The second half of “You Are Here” bears only a tangential relation to the first, shifting focus from feats of navigation to the design of public spaces. It’s a testament to the charm and confidence of Ellard’s writing that the reader is willing to follow along. It also helps that Ellard has a knack for distilling obscure scientific theories into practical wisdom. Why, for example, do we gravitate to certain places inside the house? The answer, it turns out, has a lot to with what architects call isovists, the region of visibility from particular vantage points. People prefer locations with sweeping views, especially when those views include doors and windows. The best architects intuitively understand this psychological preference, as they construct spaces that naturally lead us from one expansive isovist to the next.
The transparency of a space also explains the design of traditional casinos, which tend to have low ceilings and cramped aisles. As Ellard notes, such layouts “explicitly work against good wayfinding” and make it as difficult as possible to escape the tempting slot machines. In recent years, however, casinos have begun to reconsider their confusing interiors. Instead of trying to disorient gamblers, they’ve started to envision the casino as a playground for adults, with vaulted ceilings and expensive decorative textures. The goal, Ellard writes, is to make us feel “that we are in an inviting, spatially intelligible and perhaps even restorative environment.” So which alternative is better for business? According to one team of Canadian researchers, the playground casinos make people more likely to indulge in excessively risky behavior: because we feel excited, we spend more money.
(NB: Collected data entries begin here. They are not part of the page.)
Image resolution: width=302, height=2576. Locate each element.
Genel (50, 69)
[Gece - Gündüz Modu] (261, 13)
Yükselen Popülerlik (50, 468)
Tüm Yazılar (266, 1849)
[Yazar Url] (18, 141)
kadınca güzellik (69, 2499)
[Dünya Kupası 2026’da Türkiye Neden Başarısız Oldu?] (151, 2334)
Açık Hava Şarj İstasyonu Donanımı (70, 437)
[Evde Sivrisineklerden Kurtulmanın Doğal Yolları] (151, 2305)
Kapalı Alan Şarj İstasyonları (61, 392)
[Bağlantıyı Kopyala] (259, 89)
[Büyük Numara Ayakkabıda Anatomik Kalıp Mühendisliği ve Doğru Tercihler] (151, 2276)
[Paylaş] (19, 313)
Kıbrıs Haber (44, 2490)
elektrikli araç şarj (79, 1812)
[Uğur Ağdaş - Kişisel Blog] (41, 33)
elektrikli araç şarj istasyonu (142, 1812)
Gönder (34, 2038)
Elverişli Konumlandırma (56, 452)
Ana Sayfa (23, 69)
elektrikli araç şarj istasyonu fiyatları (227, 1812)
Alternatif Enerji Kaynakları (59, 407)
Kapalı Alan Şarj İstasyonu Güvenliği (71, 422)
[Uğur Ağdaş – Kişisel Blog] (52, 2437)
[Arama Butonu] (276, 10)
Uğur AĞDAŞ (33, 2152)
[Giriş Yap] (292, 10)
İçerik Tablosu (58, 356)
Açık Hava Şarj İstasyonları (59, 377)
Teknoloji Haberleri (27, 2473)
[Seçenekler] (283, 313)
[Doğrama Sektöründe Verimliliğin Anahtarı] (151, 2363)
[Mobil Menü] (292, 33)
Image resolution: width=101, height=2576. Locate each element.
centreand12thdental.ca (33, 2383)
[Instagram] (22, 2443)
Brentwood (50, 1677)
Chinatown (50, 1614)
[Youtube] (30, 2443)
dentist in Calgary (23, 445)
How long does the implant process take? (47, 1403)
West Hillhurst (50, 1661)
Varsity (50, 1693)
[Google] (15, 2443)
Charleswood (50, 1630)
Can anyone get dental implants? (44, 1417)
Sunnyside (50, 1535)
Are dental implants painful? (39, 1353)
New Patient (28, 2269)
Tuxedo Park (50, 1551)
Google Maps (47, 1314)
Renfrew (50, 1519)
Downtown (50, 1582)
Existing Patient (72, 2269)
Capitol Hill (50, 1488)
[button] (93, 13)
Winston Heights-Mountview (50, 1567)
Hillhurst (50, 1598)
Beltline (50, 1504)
One of Ellard’s best chapters focuses on urban planning. He starts by picking on an easy target: the massive, concrete public housing projects that were, once upon a time, championed by visionaries like Le Corbusier. (The architect wanted to replace much of central Paris with residential skyscrapers and highways.) Sadly, the modernist dream quickly turned into a grim dystopia, as the inhuman scale and “poor arrangement of space served to break down social networks.” The end result was isolation, litter and crime.
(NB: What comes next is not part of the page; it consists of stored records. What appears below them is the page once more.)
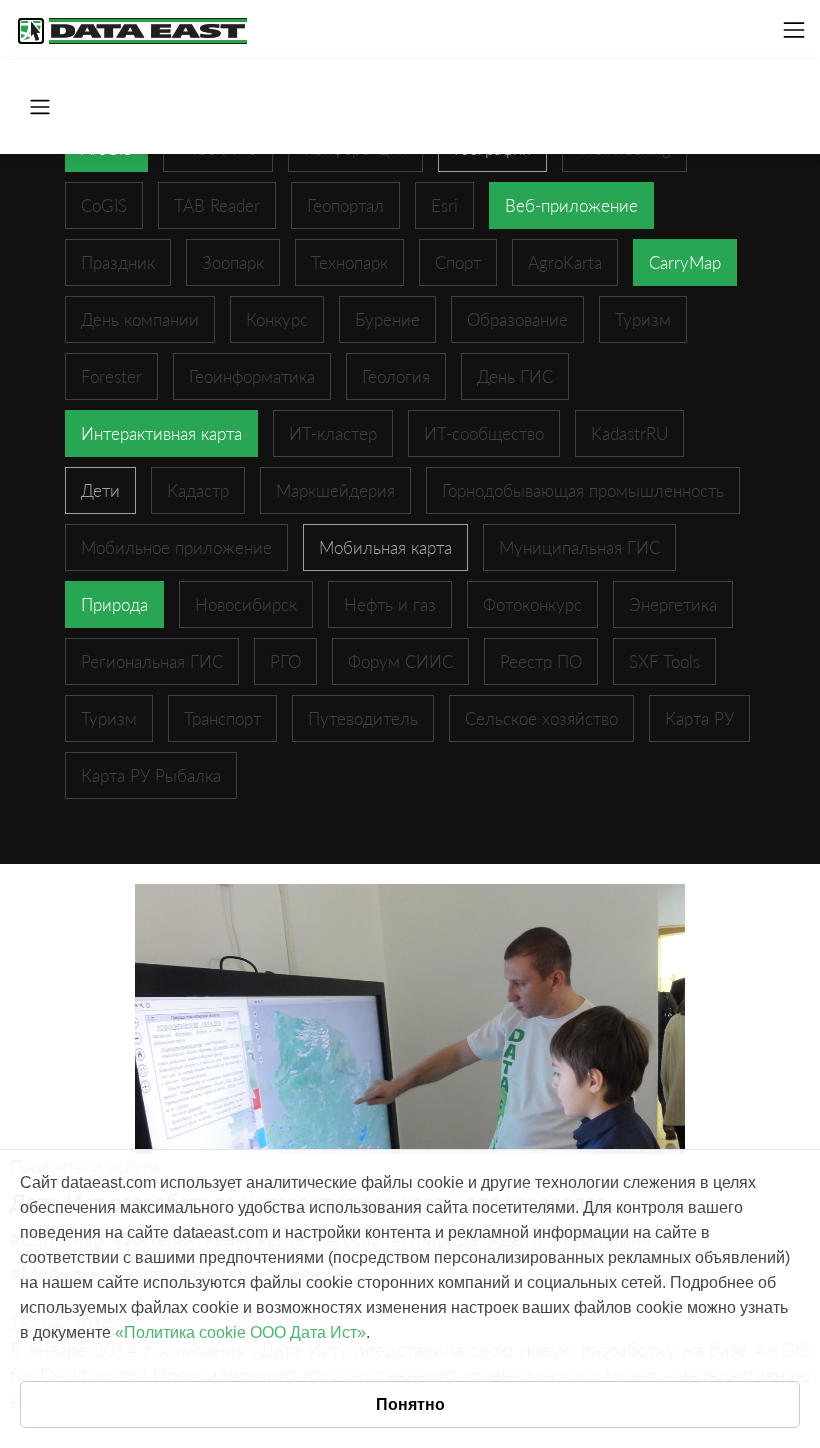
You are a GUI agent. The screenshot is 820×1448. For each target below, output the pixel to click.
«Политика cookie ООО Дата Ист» (240, 1332)
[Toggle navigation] (794, 30)
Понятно (410, 1404)
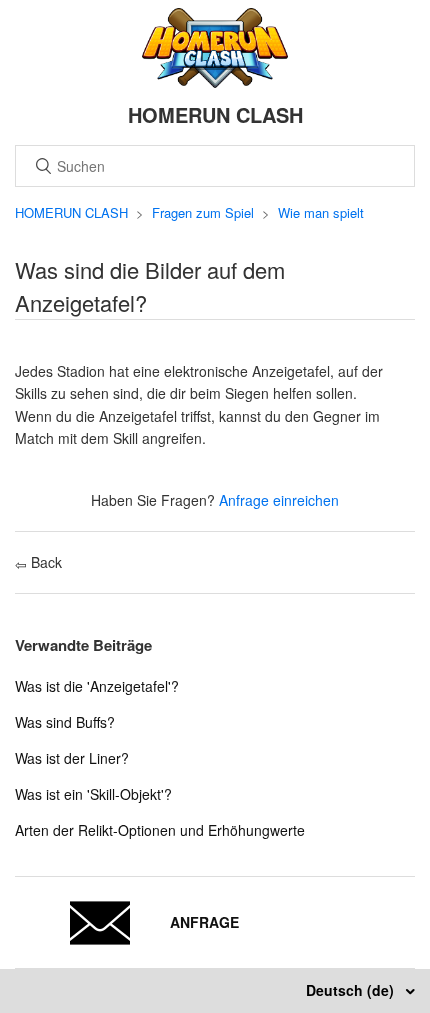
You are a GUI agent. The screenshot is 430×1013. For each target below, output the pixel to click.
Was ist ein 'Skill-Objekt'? (93, 794)
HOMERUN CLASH (71, 212)
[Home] (215, 82)
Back (44, 562)
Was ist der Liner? (72, 758)
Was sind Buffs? (65, 722)
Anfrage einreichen (279, 500)
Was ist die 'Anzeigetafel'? (97, 686)
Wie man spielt (321, 212)
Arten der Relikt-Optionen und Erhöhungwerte (160, 830)
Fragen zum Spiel (203, 212)
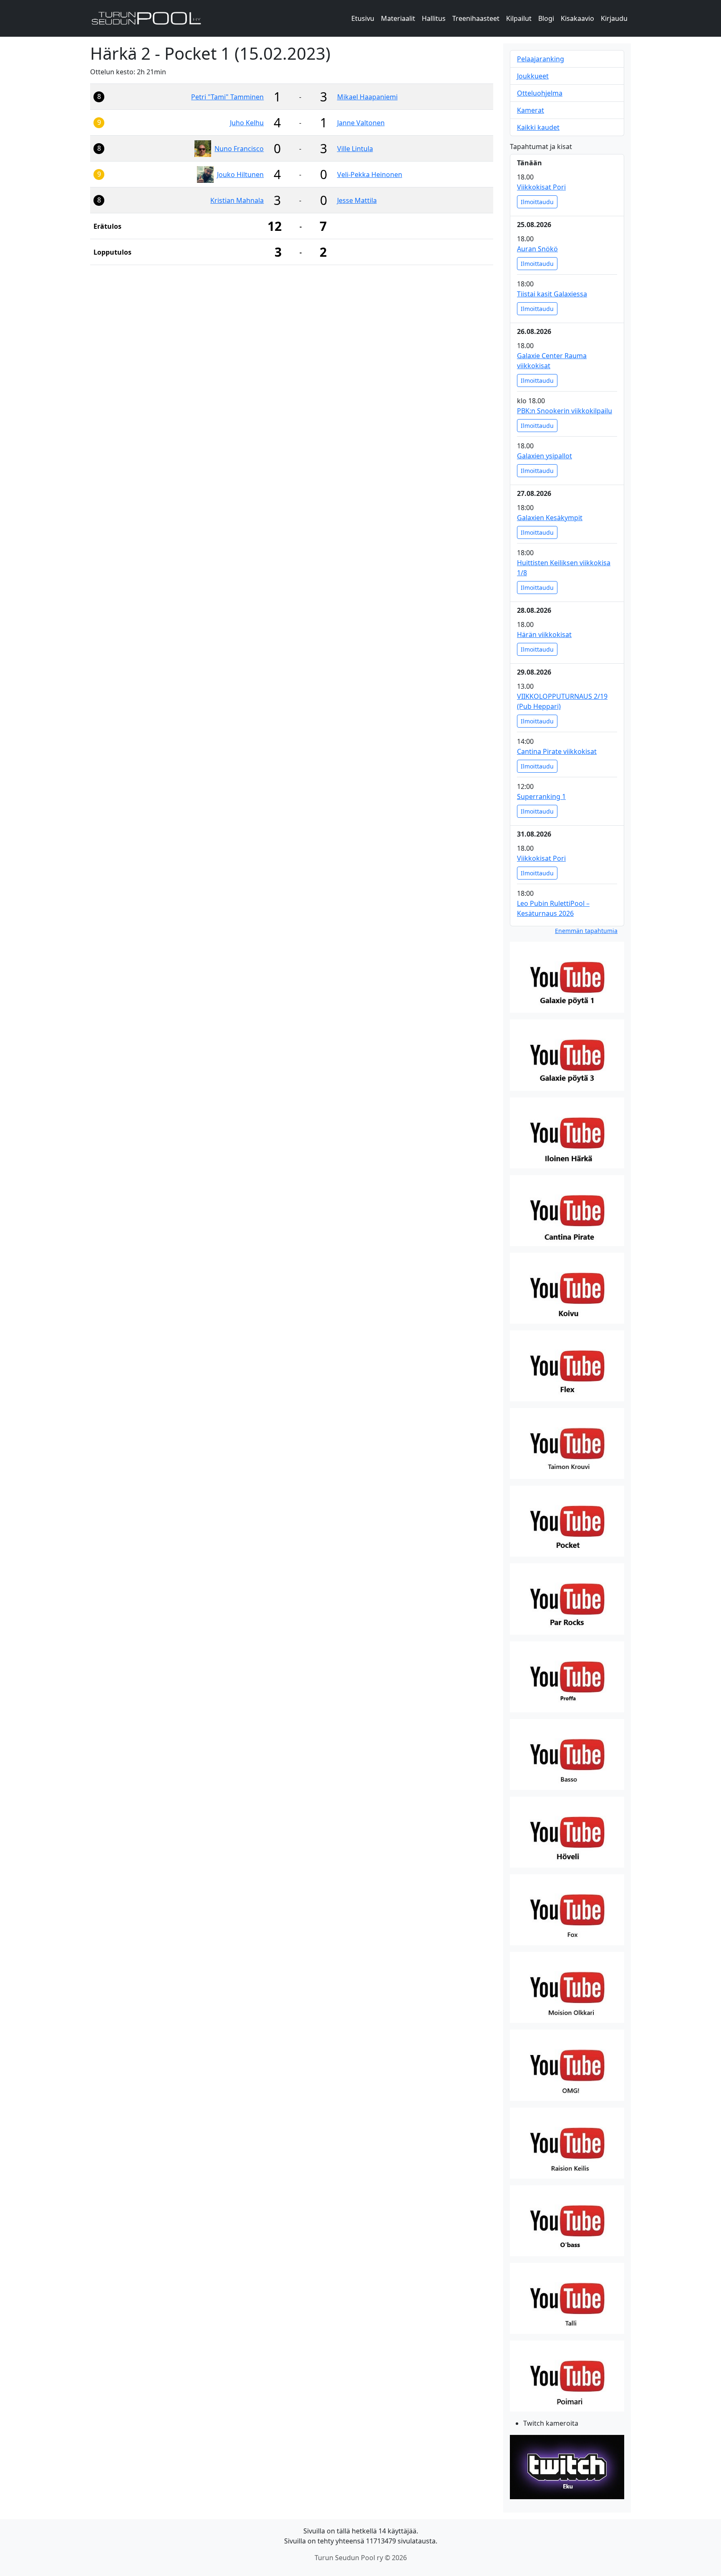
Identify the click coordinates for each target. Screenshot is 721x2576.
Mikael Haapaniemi (367, 96)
Ellard’s hero is the activist and author Jane Jacobs, who championed wide sidewalks, short city blocks and mixed-use zoning. According to Ellard, the advantage of such a setup is that it creates vibrant streets that reflect the needs of human beings, and not just their cars. Furthermore, because life attracts life — people want public places that are filled with other people — these organic neighborhoods create a positive feedback loop of livable density. We don’t need to print out directions because most of what we need is nearby.